Would you retype the line that contains "Switch to the Positive behaviour tab" and all lines following it to the end of the entries below, exactly and without pictures?
============
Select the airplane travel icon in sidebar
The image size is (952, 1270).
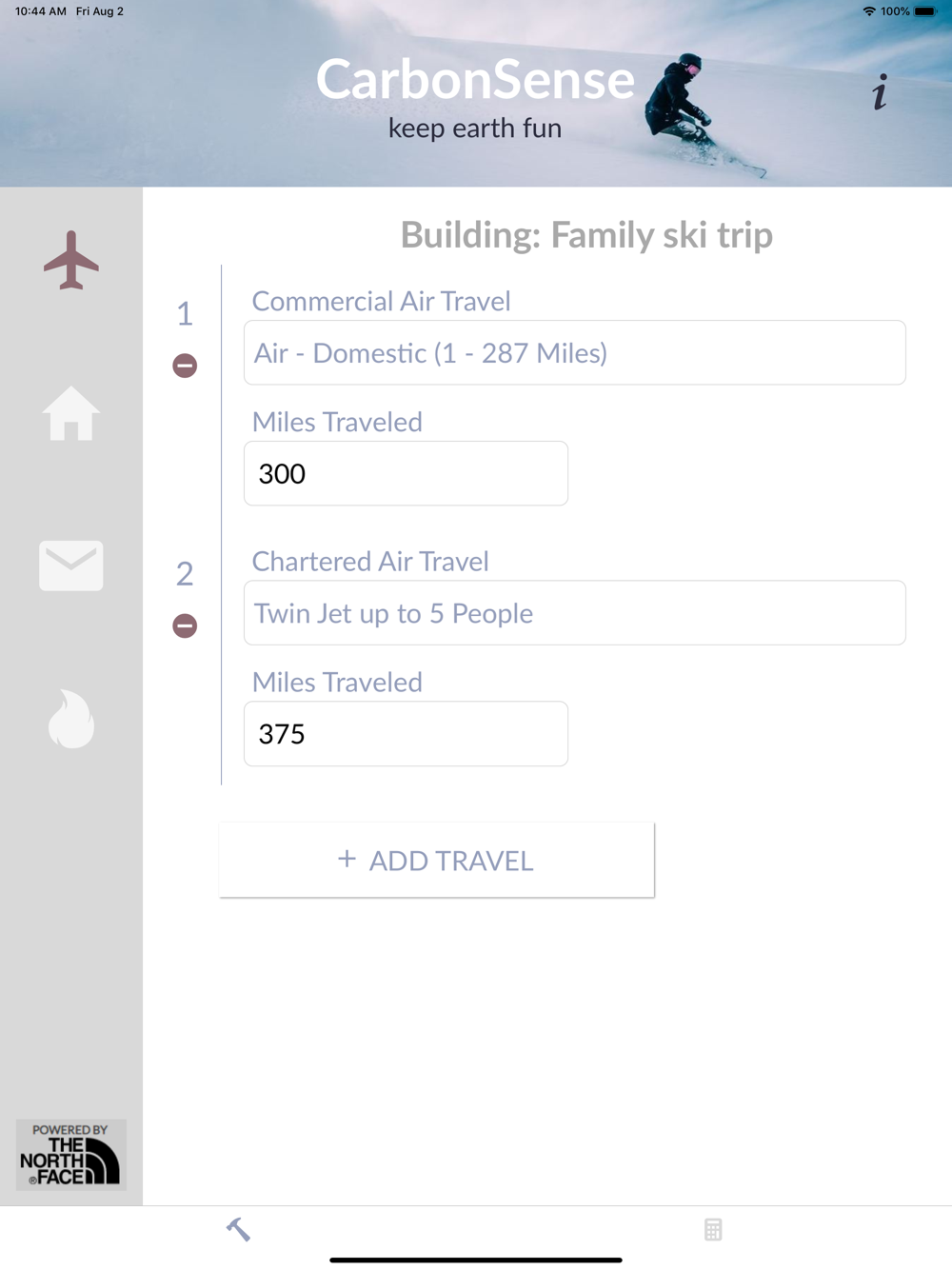(71, 260)

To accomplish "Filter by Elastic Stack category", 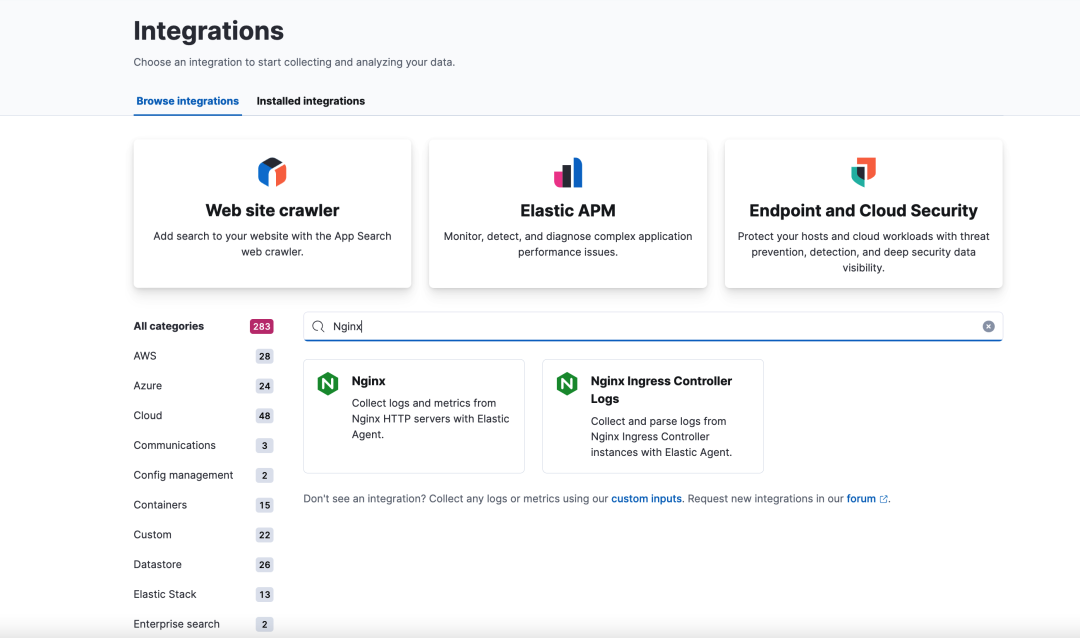I will coord(165,594).
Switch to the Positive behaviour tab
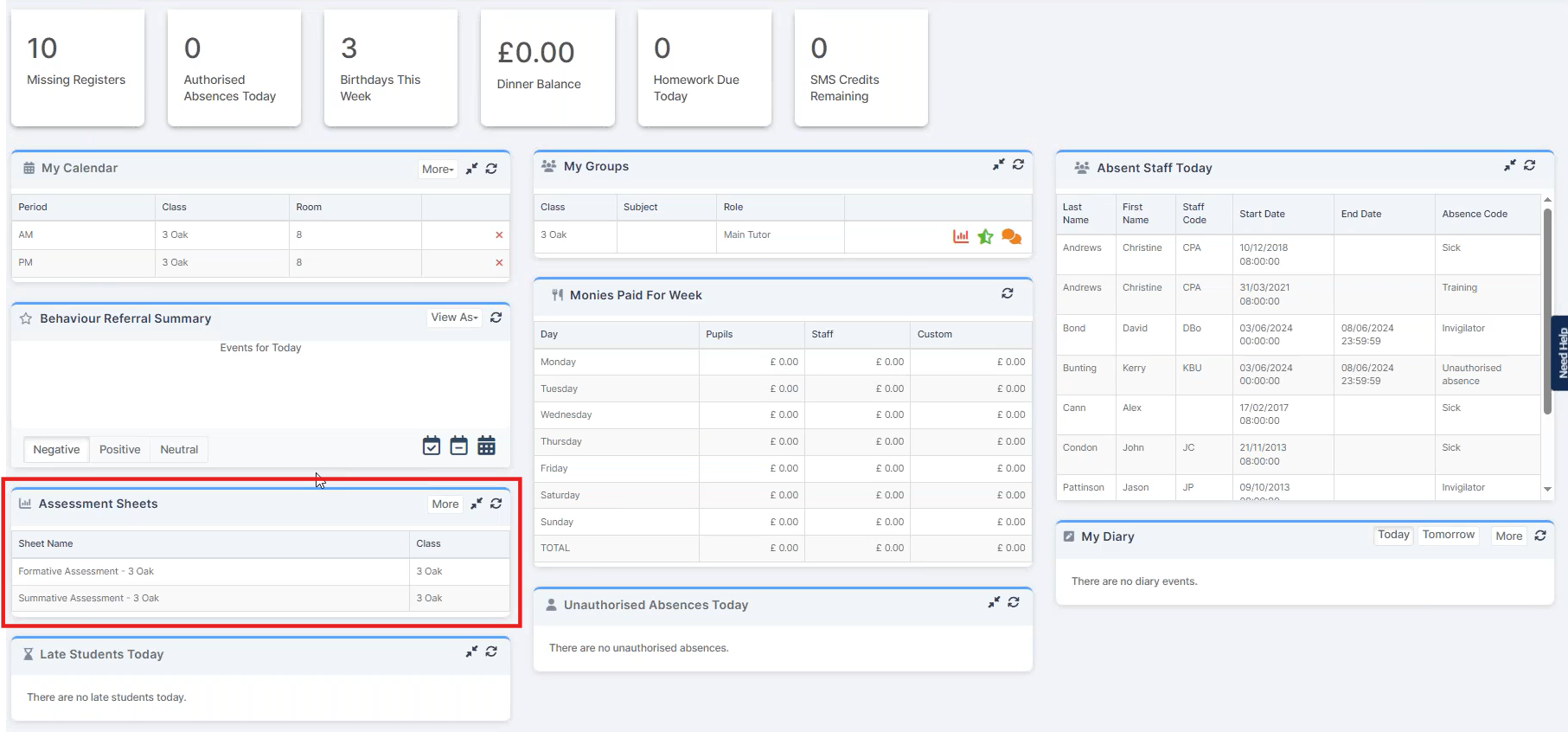This screenshot has height=732, width=1568. point(119,450)
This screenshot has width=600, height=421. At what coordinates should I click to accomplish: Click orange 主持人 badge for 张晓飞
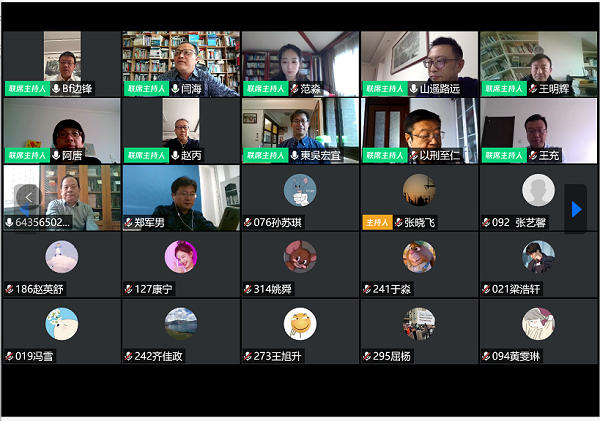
============
#### Completed task
Switch to the Positive behaviour tab
This screenshot has height=732, width=1568. point(119,450)
This screenshot has width=600, height=421. At what coordinates should I click to accomplish: Click orange 主持人 badge for 张晓飞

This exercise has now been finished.